Just understanding that some sounds are voiced and some aren't will increase students' awareness of their problems in other areas. For example, Spanish speakers are unlikely to be aware that /z/ and /s/ are two distinct phonemes in English. The same will be true for Arabic speakers who will have difficulty in distinguishing /b/ and its fortis partner /p/ and in pronouncing them differently.
Of course the other reason for doing so, is that we do not usually say words in isolation! As the Original Poster observed, when a /d/ is preceded and followed by a voiced sound, it will remain fully voiced. So in "We phoned a lot of people" we need to produce and recognise /fəʊnd ə lɒt/, not /*fəʊnt ə lɒt/. The latter would give students a very marked non-native pronunciation.
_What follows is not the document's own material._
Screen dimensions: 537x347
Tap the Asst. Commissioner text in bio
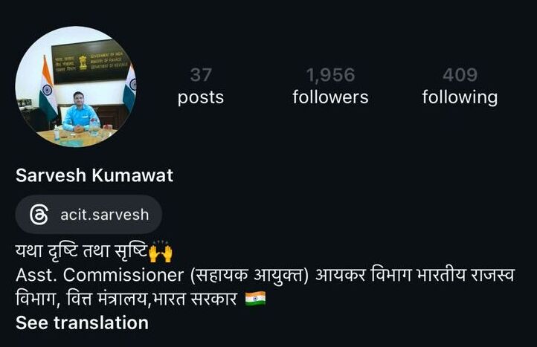click(x=100, y=275)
I think it is pretty common in various English dialects for /b/ /d/ /g/ at the end of a word to be pronounced as unaspirated voiceless [p] [t] [k], by which I mean consonants said without vibration of the vocal cords, but without the little puff of air referred to as aspiration. I don't know about British dialects (I'm from Ohio, USA). I haven't heard a dialect with word final voiceless aspirated stops for these consonants, but it is certainly possible that you speak one. (We might not mean exactly the same thing by the term "aspirate".)